Workers at U.S. nuclear regulator fooled by phishers

Nuclear Regulatory Commission employees were tricked into disclosing passwords and downloading malware in three phishing attacks that occurred over a three-year period.

The incidents were described in an inspector general report obtained by the publication Nextgov through an open-records request.

In one incident, the attackers sent email to 215 NRC employees, asking them to verify their accounts by clicking on a link and logging in with their user name and password.

A dozen employees clicked on the link, which actually connected to a spreadsheet on Google Docs. After the incident was reported, the NRC cleaned the workers' systems and changed their credentials, a commission spokesman told Nextgov.

In another incident, attackers tricked an employee into clicking on an email link that downloaded malware from Skydrive, Microsoft's file hosting service that is now called OneDrive. The employee was one of a number of workers who received email in the spearphishing attack, the report said.

Both of the attacks originated from foreign countries that were not identified.

In the third incident, the attacker hacked an employee's email account and used the contact list to send email carrying a malicious attachment to 16 other employees, according to Nextgov. One employee opened the attachment, which infected the NRC computer.

Whether the attack was from a foreign country was not known.

The inspector general report listed 17 compromises or attempted compromises that occurred from 2010 to November 2013, Nextgov said.

During the 2013 fiscal year, U.S. government agencies reported 46,160 "cyber-incidents" in which computers were compromised, according to a report by the Government Accountability Office. The number represented a 33 percent increase from fiscal 2012.

The NRC's job is to ensure that the nation's nuclear power industry is following federal safety regulations.

Because the NRC collects large amounts of information from nuclear facilities, the attackers were likely after that data to learn more about plant operations, Andrew Gintner, vice president of industrial security at Waterfall Security Solutions, said.

"It's clear that they're doing information gathering," Gintner said. "The question is why would you bother gathering this kind of information?"

Terrorists could use the information to plan an attack, while many nation states would likely be building a knowledgebase on U.S. nuclear facilities, Gintner said.

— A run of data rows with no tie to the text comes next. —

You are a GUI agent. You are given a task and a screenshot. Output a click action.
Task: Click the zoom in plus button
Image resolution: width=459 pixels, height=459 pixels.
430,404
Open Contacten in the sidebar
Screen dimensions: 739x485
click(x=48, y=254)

Such a database would give them options, if a conflict occurred.

"This is a serious kind of incident, not because 'help, help, they're attacking a reactor,' but because somebody is doing information gathering, and you generally don't gather this information for benign purposes," Gintner said.

The attacks described by the inspector general were successful despite the annual training NRC employees receive every year to help spot phishing attempts.

"We can inoculate ourselves to be secure 90 percent of the time, but to be 100 percent secure is really darn near impossible," Adam Bosnian, executive vice president of the Americas at security company CyberArk, said.